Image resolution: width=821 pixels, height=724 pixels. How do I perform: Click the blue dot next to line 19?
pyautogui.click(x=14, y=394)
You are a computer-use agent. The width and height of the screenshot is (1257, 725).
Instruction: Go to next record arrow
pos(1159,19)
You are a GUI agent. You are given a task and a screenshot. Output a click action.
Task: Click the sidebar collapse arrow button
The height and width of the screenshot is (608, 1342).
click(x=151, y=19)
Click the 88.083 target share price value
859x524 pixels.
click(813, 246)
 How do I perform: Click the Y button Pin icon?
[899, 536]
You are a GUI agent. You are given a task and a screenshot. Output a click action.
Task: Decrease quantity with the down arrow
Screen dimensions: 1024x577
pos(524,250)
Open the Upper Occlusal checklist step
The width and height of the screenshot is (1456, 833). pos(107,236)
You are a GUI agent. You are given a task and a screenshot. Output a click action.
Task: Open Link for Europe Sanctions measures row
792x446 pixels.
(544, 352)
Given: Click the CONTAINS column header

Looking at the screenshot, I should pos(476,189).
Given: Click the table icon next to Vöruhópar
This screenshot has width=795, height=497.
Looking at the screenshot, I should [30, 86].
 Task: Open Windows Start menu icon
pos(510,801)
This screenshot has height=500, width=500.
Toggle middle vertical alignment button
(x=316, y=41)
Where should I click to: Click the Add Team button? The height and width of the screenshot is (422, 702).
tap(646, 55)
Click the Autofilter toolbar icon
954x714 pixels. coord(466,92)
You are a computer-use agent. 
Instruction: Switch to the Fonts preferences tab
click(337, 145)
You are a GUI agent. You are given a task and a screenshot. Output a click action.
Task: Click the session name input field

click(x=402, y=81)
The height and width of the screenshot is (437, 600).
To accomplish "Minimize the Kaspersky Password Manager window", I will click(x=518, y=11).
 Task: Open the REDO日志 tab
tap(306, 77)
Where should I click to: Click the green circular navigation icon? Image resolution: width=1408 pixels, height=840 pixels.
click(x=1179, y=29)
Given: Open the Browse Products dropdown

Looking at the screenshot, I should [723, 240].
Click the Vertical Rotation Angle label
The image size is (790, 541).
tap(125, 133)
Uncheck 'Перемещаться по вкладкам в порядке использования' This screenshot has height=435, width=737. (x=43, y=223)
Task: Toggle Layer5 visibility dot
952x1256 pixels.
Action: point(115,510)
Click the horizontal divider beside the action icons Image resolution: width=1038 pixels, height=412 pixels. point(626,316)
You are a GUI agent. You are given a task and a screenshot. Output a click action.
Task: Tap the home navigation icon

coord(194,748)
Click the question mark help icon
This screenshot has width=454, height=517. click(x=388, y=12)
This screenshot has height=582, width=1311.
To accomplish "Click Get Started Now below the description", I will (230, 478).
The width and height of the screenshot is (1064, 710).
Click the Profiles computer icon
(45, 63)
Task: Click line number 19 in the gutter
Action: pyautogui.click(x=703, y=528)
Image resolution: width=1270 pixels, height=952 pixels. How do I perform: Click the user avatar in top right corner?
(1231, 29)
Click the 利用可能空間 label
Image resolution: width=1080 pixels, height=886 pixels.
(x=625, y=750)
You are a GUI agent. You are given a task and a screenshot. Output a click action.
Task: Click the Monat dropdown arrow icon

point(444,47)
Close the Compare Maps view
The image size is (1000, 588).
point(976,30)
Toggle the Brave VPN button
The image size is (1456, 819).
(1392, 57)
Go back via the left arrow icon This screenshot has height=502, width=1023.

SHORT TASK: Rewrite all the rows above, replacing "GUI agent" with "interface agent" and leaving everything else unchanged.

RESULT OF THE EXERCISE:
Image resolution: width=821 pixels, height=724 pixels. How do I perform: Click the blue dot next to line 19?
pyautogui.click(x=14, y=394)
You are a computer-use agent. The width and height of the screenshot is (1257, 725).
Instruction: Go to next record arrow
pos(1159,19)
You are a interface agent. You are given a task and a screenshot. Output a click action.
Task: Click the sidebar collapse arrow button
The height and width of the screenshot is (608, 1342).
click(x=151, y=19)
Click the 88.083 target share price value
859x524 pixels.
click(813, 246)
 How do I perform: Click the Y button Pin icon?
[899, 536]
You are a interface agent. You are given a task and a screenshot. Output a click action.
Task: Decrease quantity with the down arrow
Screen dimensions: 1024x577
pos(524,250)
Open the Upper Occlusal checklist step
The width and height of the screenshot is (1456, 833). pos(107,236)
You are a interface agent. You are given a task and a screenshot. Output a click action.
Task: Open Link for Europe Sanctions measures row
792x446 pixels.
(544, 352)
Given: Click the CONTAINS column header

Looking at the screenshot, I should pos(476,189).
Given: Click the table icon next to Vöruhópar
This screenshot has width=795, height=497.
Looking at the screenshot, I should [30, 86].
 Task: Open Windows Start menu icon
pos(510,801)
This screenshot has height=500, width=500.
Toggle middle vertical alignment button
(x=316, y=41)
Where should I click to: Click the Add Team button? The height and width of the screenshot is (422, 702).
tap(646, 55)
Click the Autofilter toolbar icon
954x714 pixels. coord(466,92)
You are a computer-use agent. 
Instruction: Switch to the Fonts preferences tab
click(337, 145)
You are a interface agent. You are given a task and a screenshot. Output a click action.
Task: Click the session name input field

click(x=402, y=81)
The height and width of the screenshot is (437, 600).
To accomplish "Minimize the Kaspersky Password Manager window", I will click(x=518, y=11).
 Task: Open the REDO日志 tab
tap(306, 77)
Where should I click to: Click the green circular navigation icon? Image resolution: width=1408 pixels, height=840 pixels.
click(x=1179, y=29)
Given: Open the Browse Products dropdown

Looking at the screenshot, I should [723, 240].
Click the Vertical Rotation Angle label
The image size is (790, 541).
tap(125, 133)
Uncheck 'Перемещаться по вкладкам в порядке использования' This screenshot has height=435, width=737. (x=43, y=223)
Task: Toggle Layer5 visibility dot
952x1256 pixels.
Action: point(115,510)
Click the horizontal divider beside the action icons Image resolution: width=1038 pixels, height=412 pixels. point(626,316)
You are a interface agent. You are given a task and a screenshot. Output a click action.
Task: Tap the home navigation icon

coord(194,748)
Click the question mark help icon
This screenshot has width=454, height=517. click(x=388, y=12)
This screenshot has height=582, width=1311.
To accomplish "Click Get Started Now below the description", I will (230, 478).
The width and height of the screenshot is (1064, 710).
Click the Profiles computer icon
(45, 63)
Task: Click line number 19 in the gutter
Action: pyautogui.click(x=703, y=528)
Image resolution: width=1270 pixels, height=952 pixels. How do I perform: Click the user avatar in top right corner?
(1231, 29)
Click the 利用可能空間 label
Image resolution: width=1080 pixels, height=886 pixels.
(x=625, y=750)
You are a interface agent. You are given a task and a screenshot. Output a click action.
Task: Click the Monat dropdown arrow icon

point(444,47)
Close the Compare Maps view
The image size is (1000, 588).
point(976,30)
Toggle the Brave VPN button
The image size is (1456, 819).
(1392, 57)
Go back via the left arrow icon This screenshot has height=502, width=1023.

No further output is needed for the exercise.